And I spoke with Phyllis Stern, who's 77. She called Obama's election, in her words, "wonderful and historic." But she did mention that she voted for Hillary Clinton in the primary.
"I'm very happy for Obama. I am happy for the black community. However, we women are waiting for a woman president. And I do hope that this will occur in the future."
But, just like everyone else I talked to here, she says she wishes Obama and the country the very best.
CHARLESTOWN HIGH SCHOOL
I'm Sarah Bush at Charlestown High School where students gathered to watch the speech.
Many students felt a sense of hope.
11th grader Yusra Shamsoddine is excited to have a black president:
"He probably thought he wouldn't be president because of his skin color, but look he did, so he let everyone know that you can do what you put your mind to."
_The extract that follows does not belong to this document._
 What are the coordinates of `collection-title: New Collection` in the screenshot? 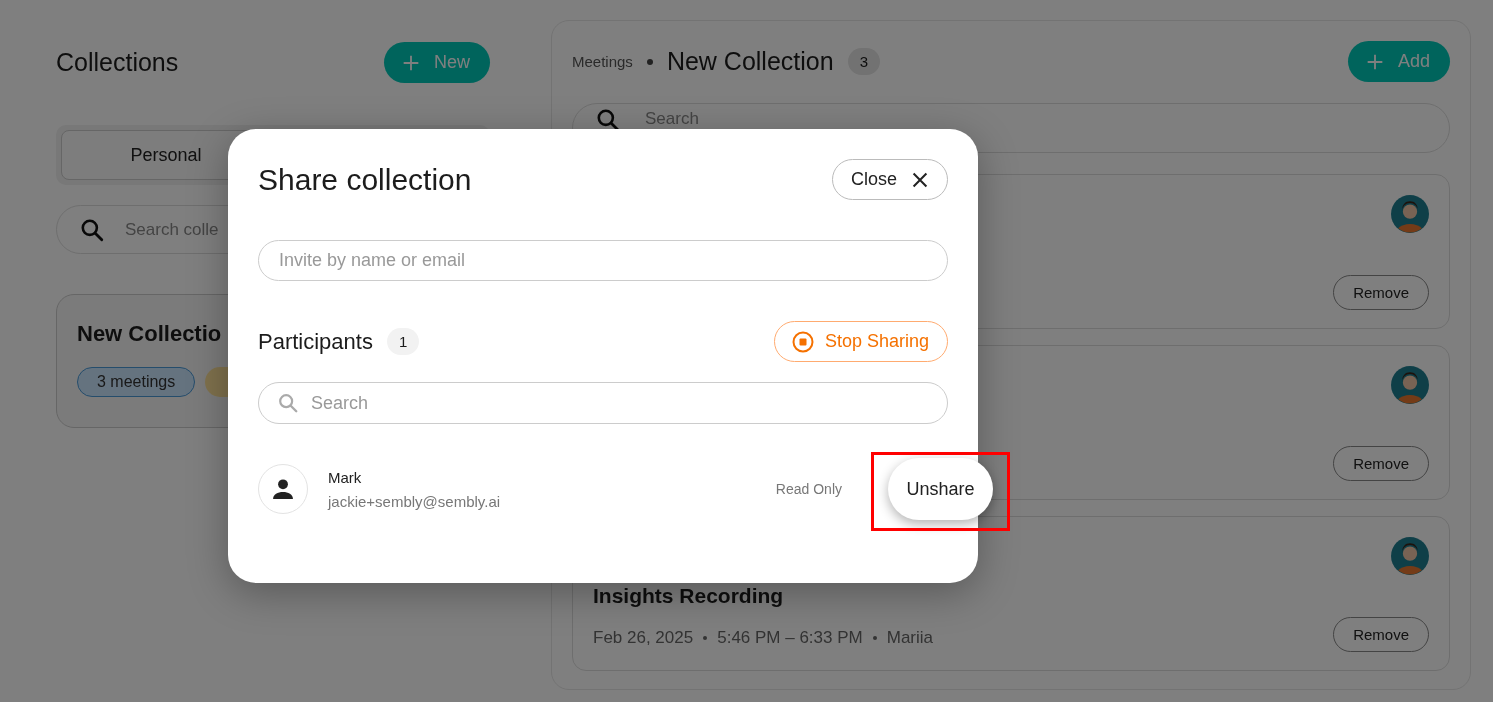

But 12th grader Gerald Nwosu says Obama's race is less important than what he accomplishes.
"I expect not only for him to not just bring hope, that's too broad. i also expect him to bring financial reforms and also fix health care.
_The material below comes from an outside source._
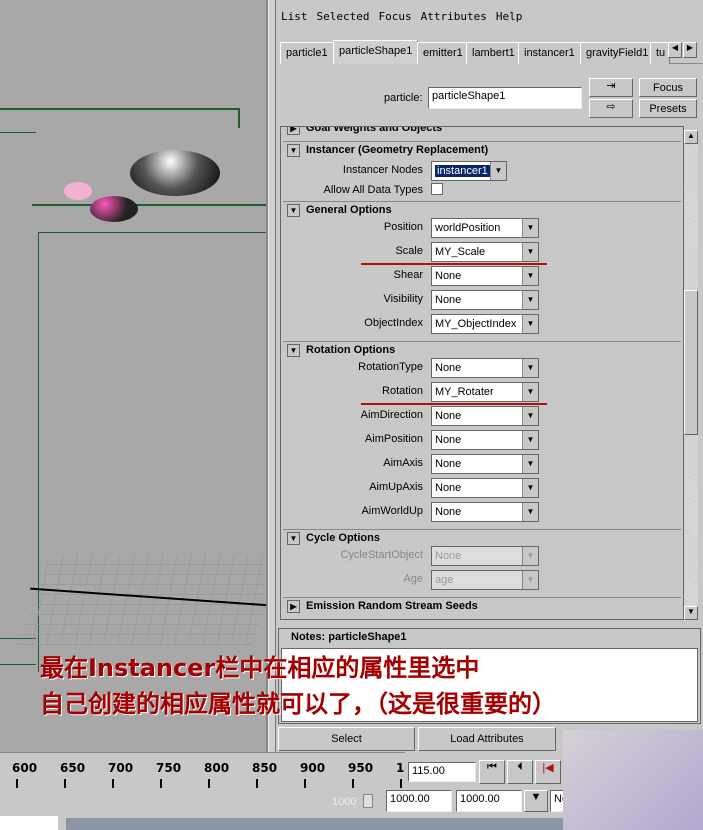  Describe the element at coordinates (485, 580) in the screenshot. I see `age-dropdown: age ▼` at that location. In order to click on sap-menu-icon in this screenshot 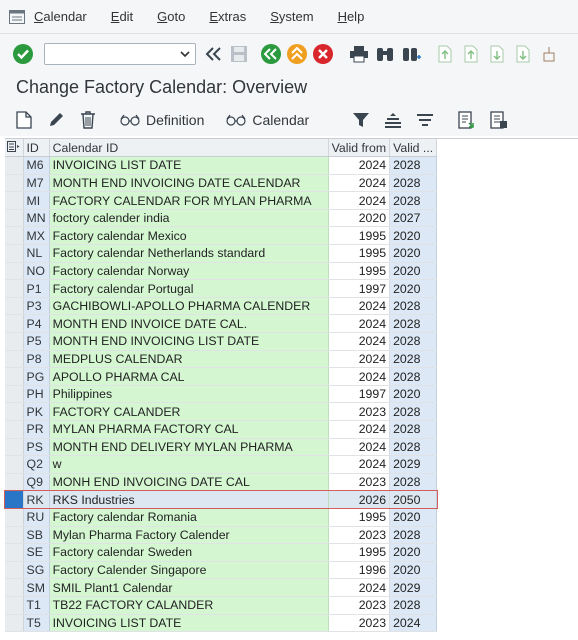, I will do `click(17, 17)`.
PLATFORM 2'S MANIFESTO SLAM
I'm Andrea Shea and I'm in a green, bio-diesel bus driving around Boston.
Nearly two dozen bundled up people are here, taking turns on a soap box: reading, singing, even screaming their thoughts in this "Manifesto Slam" to celebrate Obama's inauguration.
SONG MANIFESTO: "Hey welcome to our new world Barack Obama, Barack Barack Obama..."
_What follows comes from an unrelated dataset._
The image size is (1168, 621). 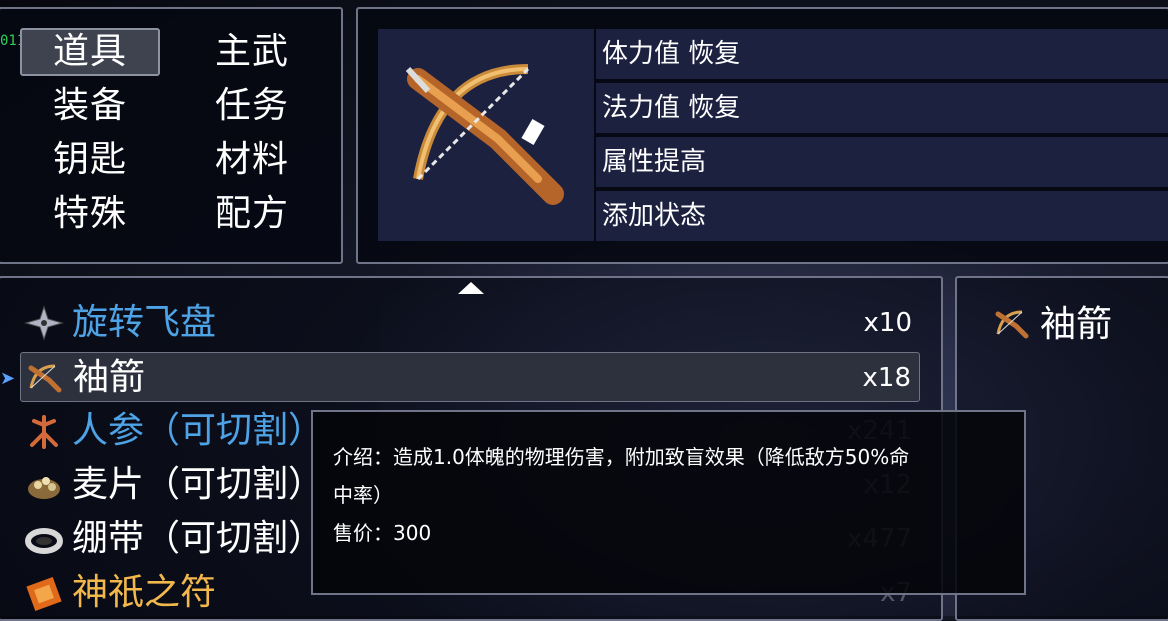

"I'm Andi Sutton, and I’m with the artist collective Platform2, and the reason we're having a manifesto slam on a bus is that we're interested in gathering people to read their manifestos or their favorite manifestos, but also for others on the street to have access to that same kind of energy and excitement and sense of possibility."
MANIFESTO: "Power to the people…"
People outside can hear the manifestos too, through loud speakers rigged to the bus.
TEACHER MANIFESTO: "Value, trust, systems that work for all schools, for all kids. We owe it to ourselves, we owe it to the world."
In the coming weeks the artists here will send hard copies of these words and thoughts to the White House.
This program aired on January 21, 2009. The audio for this program is not available.